NYPD Commissioner James O’Neill told reporters the department was “not looking at [the Bola 100] right now” during a crime briefing last week, only to surreptitiously test the product a few days later, according to Brooklyn Borough President Eric Adams, who subsequently invited the press to his own live demonstration.
“Spider-Man has nothing on Bola,” Adams said.
The weapon is very loud, comparable to a gunshot, though a quieter version is in development.
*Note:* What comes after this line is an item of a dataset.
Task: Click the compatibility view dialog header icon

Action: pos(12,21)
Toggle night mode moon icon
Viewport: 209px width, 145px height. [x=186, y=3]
Unlike tasers, pepper spray, and other popular non-lethal police weapons, Bola is supposedly painless, a claim which seems to hold up given public officials’ willingness to serve as guinea pigs for the futuristic device.
Wrap Technologies sells the BolaWrap for $800 and claims 24 police departments are currently testing it out.
A report issued in January 2017 concerning NYPD response to “emotionally-disturbed persons” indicated that despite the launch of a crisis-intervention training program two years earlier, there was no reliable system in place to de-escalate confrontations between cops and the mentally ill. In one 2016 example, an NYPD sergeant fatally shot a mentally-ill 66-year-old Bronx woman inside her apartment when she picked up a baseball bat; proponents of the program believe he could have de-escalated the situation given the proper training.
Even if all New York cops receive a Bola with their holiday bonus, they still have to use them – officer training still centers on the use of firearms, and the sergeant who shot that woman made the choice to reach for his gun instead of his taser when he engaged her. And seeing how many cops are allowed to walk away scot-free after killing on duty, it’s an open question whether new non-lethal toys will stop them from using deadly force.